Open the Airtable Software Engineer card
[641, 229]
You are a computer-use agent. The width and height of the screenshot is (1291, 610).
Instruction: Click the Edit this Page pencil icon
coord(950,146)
================================
Exactly reproduce all of the entries above.

**RESPONSE BELOW:**
Open the Airtable Software Engineer card
[641, 229]
You are a computer-use agent. The width and height of the screenshot is (1291, 610).
Instruction: Click the Edit this Page pencil icon
coord(950,146)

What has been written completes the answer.